CYTODIFFERENTIATION IN THE ROSY MUTANT OF DROSOPHILA MELANOGASTER

In the rosy mutant of Drosophila melanogaster, two types of autofluorescent cytoplasmic inclusions are found in the cells of the posterior region of the fatbody at the prepupal stage. Bright yellow autofluorescent granules accumulating within larger inclusions clearly demarcate this area of the fatbody which also contains cobalt blue fluorescent globular material. Such inclusions were not noted in the normal Ore-R strain at this stage nor in the series of mutant strains examined other than the rosy (2) and maroon-like mutants. The pattern of biochemical deviation of the latter two mutants is known to be identical to that of the rosy mutant, and a portion of this mutant upset can be ascribed to the absence of xanthine dehydrogenase.
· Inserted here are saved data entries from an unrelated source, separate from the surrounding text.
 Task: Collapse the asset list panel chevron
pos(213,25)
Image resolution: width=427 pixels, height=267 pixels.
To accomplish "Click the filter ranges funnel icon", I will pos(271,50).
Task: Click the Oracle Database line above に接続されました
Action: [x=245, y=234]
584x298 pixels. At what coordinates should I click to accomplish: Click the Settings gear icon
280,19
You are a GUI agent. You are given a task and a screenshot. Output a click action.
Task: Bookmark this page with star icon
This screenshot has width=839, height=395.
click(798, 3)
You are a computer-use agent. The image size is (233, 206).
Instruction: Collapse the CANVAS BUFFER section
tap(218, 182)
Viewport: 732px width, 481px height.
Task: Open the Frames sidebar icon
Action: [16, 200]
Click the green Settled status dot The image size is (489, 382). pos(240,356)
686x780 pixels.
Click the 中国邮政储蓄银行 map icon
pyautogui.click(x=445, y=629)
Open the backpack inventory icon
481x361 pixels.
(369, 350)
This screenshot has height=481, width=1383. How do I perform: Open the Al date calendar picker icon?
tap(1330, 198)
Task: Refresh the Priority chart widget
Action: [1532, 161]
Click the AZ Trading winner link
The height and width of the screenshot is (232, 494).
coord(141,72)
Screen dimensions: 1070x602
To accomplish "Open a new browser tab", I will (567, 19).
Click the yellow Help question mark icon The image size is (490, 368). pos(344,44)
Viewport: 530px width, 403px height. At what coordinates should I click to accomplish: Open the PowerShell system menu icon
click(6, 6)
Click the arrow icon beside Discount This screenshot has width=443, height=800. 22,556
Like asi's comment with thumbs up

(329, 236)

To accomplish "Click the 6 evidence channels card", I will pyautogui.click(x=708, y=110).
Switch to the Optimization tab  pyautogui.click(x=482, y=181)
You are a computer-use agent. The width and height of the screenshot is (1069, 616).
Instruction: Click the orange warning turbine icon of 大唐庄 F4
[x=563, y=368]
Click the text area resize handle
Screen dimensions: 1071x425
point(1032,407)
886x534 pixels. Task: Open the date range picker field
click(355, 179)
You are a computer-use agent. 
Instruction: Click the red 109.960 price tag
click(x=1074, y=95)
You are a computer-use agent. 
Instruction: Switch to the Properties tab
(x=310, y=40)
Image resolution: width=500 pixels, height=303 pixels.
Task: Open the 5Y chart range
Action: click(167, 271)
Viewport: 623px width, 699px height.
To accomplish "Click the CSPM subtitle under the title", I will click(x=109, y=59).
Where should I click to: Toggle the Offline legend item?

These mutants lack the products of enzyme activity, uric acid and isoxanthopterin, and accumulate their precursors, hypoxanthine and 2-amino-4-hydroxypteridine. Chromatographic studies on the fatbody of rosy prepupae have shown that 2-amino-4-hydroxypteridine is limited to the posterior region; this correspondence in location as well as color of fluorescence indicates that the cobalt blue auto fluorescent globules in the fatbody contain 2-amino-4-hydroxypteridine. In the normal strain, isoxanthopterin was identified in the chromatograms of the posterior region of the fatbody, but it was not obtained from the anterior region of the fatbody. On the other hand, xanthine dehydrogenase activity could be demonstrated throughout the fatbody of the normal strain. The restriction of isoxanthopterin to a certain group of fat cells in the wild type strain and its absence from other fat cells can be explained by the differential distribution of its immediate precursor, 2-amino-4-hydroxypteridine, as displayed in the mutant rosy.